Sabbath Sweet Fragrance

Lately, I have rediscovered my nose and realised again the delight of walking as the fragrances waft by me.  Simply coming from my house to the Abbey this morning (of course, nature’s scents are always stronger in the morning or evening) I smelt first mown grass, then a fir tree / evergreen dark smell; then something cool and minty and then the wonderful warm sweet smell of Honeysuckle flowing abundantly by the pond.  Going on, I am now entranced, lifting my nose in much the same way as my dog does, to see what is in the wind.

I say I have “rediscovered” my nose because I cannot remember being so aware of smell in London.  I did not find the smells there unpleasant. Odd as it may seem, I like the scent of a dusty street on a hot day in London and I don’t mind, if it is not overwhelming, the smell of traffic.  Even in London I would have been stopped for Honeysuckle.  But just as one reason for the sparrows deserting London is because their mating call cannot be heard above the noise of the traffic, it is now so loud, so one reason I could not enjoy the scents that blossomed in the gardens there so much was because other smells were over-powering.

The human mind, body and emotions are a sensitive instrument; the senses, a most wonderful gift from God given for our joy and our pleasure.  But too often we are overwhelmed by one or two things which are so demanding of our attention in one way that we are ‘blinded’, ‘deafened’ or ‘numbed’ in ourselves as to the riches on offer.  This is true in all areas of our lives.  We get into habits of thinking and behaviour that demand so much of us that we begin not to see anymore what is important.  Worse still, we cease to feel what is important.  We cease to care.  To find ourselves again we have to stop and smell the flowers, as the saying goes.

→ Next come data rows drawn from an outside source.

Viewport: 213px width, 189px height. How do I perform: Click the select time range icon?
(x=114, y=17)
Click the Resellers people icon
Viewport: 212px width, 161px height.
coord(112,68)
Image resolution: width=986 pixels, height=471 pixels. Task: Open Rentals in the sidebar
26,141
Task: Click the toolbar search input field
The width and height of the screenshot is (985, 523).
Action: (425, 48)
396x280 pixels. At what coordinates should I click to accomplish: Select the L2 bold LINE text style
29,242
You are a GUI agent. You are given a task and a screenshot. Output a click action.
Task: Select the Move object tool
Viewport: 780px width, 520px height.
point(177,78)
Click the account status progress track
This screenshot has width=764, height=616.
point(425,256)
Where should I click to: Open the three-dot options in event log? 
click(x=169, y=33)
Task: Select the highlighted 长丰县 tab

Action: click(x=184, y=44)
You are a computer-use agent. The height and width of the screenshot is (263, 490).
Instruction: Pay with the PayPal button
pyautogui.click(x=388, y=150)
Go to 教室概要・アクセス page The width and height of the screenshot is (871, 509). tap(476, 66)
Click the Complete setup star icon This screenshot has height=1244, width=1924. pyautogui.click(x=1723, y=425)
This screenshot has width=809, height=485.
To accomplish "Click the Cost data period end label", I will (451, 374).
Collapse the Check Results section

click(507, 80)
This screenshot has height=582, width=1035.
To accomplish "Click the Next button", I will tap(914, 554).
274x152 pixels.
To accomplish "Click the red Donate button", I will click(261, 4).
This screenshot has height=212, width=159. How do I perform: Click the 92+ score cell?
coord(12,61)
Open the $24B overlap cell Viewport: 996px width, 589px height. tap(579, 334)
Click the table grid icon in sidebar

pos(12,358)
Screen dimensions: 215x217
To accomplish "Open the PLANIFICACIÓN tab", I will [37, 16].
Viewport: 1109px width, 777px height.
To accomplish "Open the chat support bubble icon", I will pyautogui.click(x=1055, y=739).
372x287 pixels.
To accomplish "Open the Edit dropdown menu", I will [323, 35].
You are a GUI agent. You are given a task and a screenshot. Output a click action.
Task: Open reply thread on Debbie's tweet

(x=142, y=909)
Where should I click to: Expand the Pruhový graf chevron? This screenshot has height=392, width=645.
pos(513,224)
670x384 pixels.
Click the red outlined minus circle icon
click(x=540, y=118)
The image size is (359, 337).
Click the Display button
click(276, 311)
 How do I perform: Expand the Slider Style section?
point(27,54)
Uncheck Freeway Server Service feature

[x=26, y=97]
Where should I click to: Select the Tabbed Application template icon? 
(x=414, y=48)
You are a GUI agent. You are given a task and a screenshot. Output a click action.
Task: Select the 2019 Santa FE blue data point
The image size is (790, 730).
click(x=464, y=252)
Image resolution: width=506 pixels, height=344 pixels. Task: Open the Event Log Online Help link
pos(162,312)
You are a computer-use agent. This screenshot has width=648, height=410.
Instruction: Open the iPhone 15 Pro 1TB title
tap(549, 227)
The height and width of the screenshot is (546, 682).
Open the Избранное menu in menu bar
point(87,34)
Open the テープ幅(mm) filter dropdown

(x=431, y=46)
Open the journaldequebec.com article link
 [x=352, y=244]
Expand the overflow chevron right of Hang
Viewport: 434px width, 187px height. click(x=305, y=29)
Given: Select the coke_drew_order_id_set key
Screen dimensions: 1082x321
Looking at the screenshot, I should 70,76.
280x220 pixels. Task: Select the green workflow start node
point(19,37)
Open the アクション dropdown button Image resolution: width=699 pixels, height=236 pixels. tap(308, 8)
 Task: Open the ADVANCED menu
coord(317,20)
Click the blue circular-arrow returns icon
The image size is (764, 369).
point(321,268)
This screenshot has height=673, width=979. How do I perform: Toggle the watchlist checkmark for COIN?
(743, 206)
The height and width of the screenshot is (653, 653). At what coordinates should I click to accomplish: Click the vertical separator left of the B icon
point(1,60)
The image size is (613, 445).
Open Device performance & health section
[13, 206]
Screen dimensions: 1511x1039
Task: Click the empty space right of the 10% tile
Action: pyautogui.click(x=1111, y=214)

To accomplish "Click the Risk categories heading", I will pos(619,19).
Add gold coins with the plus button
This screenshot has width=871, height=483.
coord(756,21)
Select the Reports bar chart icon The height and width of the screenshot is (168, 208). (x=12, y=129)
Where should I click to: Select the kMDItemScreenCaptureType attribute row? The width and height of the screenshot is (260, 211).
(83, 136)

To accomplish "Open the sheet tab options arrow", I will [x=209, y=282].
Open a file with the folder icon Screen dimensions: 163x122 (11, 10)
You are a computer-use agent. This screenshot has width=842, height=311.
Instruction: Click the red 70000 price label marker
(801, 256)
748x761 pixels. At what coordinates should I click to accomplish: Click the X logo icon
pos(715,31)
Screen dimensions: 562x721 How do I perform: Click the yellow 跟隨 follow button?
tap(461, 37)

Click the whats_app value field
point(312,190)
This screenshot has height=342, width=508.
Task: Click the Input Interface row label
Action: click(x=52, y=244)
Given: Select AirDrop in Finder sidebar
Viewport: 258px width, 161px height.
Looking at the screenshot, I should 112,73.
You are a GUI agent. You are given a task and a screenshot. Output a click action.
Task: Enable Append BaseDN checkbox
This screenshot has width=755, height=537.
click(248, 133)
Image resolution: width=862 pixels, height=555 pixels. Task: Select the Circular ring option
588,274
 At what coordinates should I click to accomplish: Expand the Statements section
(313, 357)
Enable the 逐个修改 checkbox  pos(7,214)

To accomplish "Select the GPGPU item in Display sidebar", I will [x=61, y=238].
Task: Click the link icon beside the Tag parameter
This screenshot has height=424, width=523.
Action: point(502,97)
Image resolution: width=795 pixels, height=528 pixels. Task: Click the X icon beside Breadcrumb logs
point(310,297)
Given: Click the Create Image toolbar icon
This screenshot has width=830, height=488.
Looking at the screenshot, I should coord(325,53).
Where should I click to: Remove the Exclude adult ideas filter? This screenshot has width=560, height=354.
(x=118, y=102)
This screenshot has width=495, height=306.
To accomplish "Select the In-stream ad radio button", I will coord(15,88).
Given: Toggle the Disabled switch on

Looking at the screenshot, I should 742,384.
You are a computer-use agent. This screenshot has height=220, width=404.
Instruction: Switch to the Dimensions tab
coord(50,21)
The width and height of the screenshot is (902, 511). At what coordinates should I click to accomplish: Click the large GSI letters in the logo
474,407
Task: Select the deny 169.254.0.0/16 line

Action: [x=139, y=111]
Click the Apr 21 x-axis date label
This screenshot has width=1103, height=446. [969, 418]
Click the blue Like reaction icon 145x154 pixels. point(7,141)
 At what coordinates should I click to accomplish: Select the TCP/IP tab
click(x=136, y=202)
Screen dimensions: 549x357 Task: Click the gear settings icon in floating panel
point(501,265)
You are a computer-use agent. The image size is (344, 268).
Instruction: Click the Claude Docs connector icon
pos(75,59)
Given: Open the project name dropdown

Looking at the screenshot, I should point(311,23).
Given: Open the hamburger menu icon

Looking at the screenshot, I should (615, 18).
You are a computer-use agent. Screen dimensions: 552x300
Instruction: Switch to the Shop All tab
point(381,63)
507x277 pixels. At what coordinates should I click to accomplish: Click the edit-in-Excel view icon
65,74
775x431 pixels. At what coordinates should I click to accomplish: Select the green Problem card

This is the importance of the idea of Sabbath.  “The Sabbath was made for man, not man for the Sabbath,” said Jesus.  Stopping, getting in touch with ourselves; our minds, bodies, spirits, hearts – this wonderful experience of being human, is what Sabbath is all about.  The interesting thing about the “Sabbath” is that it is a commandment of God that we should all have a day off, a real day off, and yet it is the one thing that most of us feel we don’t need and those who make law certainly don’t think we need.  I have to tell clergy sometimes (and myself, for that matter) that keeping a Sabbath is one of God’s commandments.

Of course, human beings with their oft repeated ability to take a gift of God and make it into a burden for people, have in the past made the idea of the Sabbath rather unattractive and many people today will say that they do not like Sunday because “there is nothing to do,” meaning nothing to entertain themselves with.  There is everything; go, smell the flowers.  Rediscover the lost sight, the acute hearing, the sense of emotion.  Rediscover the sensitive instrument you are and enjoy it.  God gives this wonderful world for us to enjoy.  It is the inheritance of Everyman (and woman.)